─── EXTRACTED DATA ───

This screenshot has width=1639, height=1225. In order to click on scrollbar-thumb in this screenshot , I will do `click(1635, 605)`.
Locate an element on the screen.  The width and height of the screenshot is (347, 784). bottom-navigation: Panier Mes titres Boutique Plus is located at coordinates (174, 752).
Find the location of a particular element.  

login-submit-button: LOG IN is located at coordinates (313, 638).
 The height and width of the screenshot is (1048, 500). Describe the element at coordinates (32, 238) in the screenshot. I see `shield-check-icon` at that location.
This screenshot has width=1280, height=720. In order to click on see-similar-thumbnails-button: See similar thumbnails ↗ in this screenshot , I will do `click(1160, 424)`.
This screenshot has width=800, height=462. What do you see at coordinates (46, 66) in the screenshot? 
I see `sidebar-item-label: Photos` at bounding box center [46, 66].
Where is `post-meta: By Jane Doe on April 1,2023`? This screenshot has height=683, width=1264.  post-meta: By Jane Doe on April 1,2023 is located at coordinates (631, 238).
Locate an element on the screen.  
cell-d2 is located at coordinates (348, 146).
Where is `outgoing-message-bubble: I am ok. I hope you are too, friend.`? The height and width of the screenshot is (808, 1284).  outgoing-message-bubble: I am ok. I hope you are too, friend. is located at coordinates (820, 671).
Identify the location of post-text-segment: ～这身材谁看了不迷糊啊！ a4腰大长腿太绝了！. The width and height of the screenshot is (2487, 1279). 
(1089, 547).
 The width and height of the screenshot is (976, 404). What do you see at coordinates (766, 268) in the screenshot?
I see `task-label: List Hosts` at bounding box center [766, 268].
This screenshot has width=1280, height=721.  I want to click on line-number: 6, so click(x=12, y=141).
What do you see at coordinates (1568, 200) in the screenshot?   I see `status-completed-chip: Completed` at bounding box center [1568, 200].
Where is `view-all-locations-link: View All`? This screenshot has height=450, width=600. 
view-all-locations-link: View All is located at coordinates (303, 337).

───

Rewrite the items above as a numbered list, leaving out any blank lines.

1. This screenshot has width=1639, height=1225. In order to click on scrollbar-thumb in this screenshot , I will do `click(1635, 605)`.
2. Locate an element on the screen.  The width and height of the screenshot is (347, 784). bottom-navigation: Panier Mes titres Boutique Plus is located at coordinates (174, 752).
3. Find the location of a particular element.  
4. login-submit-button: LOG IN is located at coordinates (313, 638).
5.  The height and width of the screenshot is (1048, 500). Describe the element at coordinates (32, 238) in the screenshot. I see `shield-check-icon` at that location.
6. This screenshot has width=1280, height=720. In order to click on see-similar-thumbnails-button: See similar thumbnails ↗ in this screenshot , I will do `click(1160, 424)`.
7. This screenshot has width=800, height=462. What do you see at coordinates (46, 66) in the screenshot? 
8. I see `sidebar-item-label: Photos` at bounding box center [46, 66].
9. Where is `post-meta: By Jane Doe on April 1,2023`? This screenshot has height=683, width=1264.  post-meta: By Jane Doe on April 1,2023 is located at coordinates (631, 238).
10. Locate an element on the screen.  
11. cell-d2 is located at coordinates (348, 146).
12. Where is `outgoing-message-bubble: I am ok. I hope you are too, friend.`? The height and width of the screenshot is (808, 1284).  outgoing-message-bubble: I am ok. I hope you are too, friend. is located at coordinates (820, 671).
13. Identify the location of post-text-segment: ～这身材谁看了不迷糊啊！ a4腰大长腿太绝了！. The width and height of the screenshot is (2487, 1279). 
14. (1089, 547).
15.  The width and height of the screenshot is (976, 404). What do you see at coordinates (766, 268) in the screenshot?
16. I see `task-label: List Hosts` at bounding box center [766, 268].
17. This screenshot has width=1280, height=721.  I want to click on line-number: 6, so click(x=12, y=141).
18. What do you see at coordinates (1568, 200) in the screenshot?   I see `status-completed-chip: Completed` at bounding box center [1568, 200].
19. Where is `view-all-locations-link: View All`? This screenshot has height=450, width=600. 
20. view-all-locations-link: View All is located at coordinates (303, 337).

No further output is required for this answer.